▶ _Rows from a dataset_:
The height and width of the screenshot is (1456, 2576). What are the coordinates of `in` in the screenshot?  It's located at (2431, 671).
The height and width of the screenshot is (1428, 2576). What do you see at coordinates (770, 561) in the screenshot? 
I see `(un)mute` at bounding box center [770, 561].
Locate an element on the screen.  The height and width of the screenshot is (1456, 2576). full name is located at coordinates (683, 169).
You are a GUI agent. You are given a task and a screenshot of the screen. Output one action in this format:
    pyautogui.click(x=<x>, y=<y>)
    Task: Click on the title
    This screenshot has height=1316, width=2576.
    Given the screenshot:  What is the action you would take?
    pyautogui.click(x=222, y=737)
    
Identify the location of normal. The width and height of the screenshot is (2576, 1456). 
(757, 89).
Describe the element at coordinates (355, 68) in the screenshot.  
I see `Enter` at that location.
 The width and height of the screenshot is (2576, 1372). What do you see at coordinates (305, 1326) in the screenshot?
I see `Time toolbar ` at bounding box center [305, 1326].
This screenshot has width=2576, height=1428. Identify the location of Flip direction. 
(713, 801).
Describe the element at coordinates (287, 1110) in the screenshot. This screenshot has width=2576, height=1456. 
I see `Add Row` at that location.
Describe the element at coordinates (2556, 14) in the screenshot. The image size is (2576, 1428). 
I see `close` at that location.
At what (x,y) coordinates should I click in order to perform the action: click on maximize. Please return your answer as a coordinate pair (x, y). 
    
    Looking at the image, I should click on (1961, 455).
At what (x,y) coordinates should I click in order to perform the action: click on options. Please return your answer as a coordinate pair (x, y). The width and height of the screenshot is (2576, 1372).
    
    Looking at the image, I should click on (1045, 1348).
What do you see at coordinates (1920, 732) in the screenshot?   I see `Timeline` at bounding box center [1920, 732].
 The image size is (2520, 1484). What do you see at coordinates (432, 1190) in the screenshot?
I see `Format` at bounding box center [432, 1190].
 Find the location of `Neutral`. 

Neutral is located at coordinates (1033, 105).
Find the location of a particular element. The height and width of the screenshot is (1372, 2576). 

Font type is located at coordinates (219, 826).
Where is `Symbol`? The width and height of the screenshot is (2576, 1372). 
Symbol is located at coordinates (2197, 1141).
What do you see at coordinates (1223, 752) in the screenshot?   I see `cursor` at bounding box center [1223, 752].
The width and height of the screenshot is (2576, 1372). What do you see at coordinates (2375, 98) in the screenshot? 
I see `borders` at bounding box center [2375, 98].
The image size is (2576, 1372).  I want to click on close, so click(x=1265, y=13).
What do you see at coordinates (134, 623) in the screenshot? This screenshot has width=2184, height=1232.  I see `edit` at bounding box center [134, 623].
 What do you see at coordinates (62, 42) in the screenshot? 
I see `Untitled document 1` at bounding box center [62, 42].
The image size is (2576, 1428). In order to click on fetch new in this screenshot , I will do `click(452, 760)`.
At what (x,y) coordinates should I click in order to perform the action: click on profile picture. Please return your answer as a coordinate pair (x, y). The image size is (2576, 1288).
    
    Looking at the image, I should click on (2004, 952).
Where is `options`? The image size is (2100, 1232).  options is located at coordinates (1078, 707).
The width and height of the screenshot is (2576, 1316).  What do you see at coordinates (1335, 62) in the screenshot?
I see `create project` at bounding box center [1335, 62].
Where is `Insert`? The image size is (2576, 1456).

▶ _Description of the task_: Repeat the items word for word, beginning with the line that contains "The image size is (2576, 1372)." and continuing through the end of the items.

▶ _Completed task_:
The image size is (2576, 1372).  I want to click on close, so click(x=1265, y=13).
What do you see at coordinates (134, 623) in the screenshot? This screenshot has width=2184, height=1232.  I see `edit` at bounding box center [134, 623].
 What do you see at coordinates (62, 42) in the screenshot? 
I see `Untitled document 1` at bounding box center [62, 42].
The image size is (2576, 1428). In order to click on fetch new in this screenshot , I will do `click(452, 760)`.
At what (x,y) coordinates should I click in order to perform the action: click on profile picture. Please return your answer as a coordinate pair (x, y). The image size is (2576, 1288).
    
    Looking at the image, I should click on (2004, 952).
Where is `options`? The image size is (2100, 1232).  options is located at coordinates (1078, 707).
The width and height of the screenshot is (2576, 1316).  What do you see at coordinates (1335, 62) in the screenshot?
I see `create project` at bounding box center [1335, 62].
Where is `Insert`? The image size is (2576, 1456).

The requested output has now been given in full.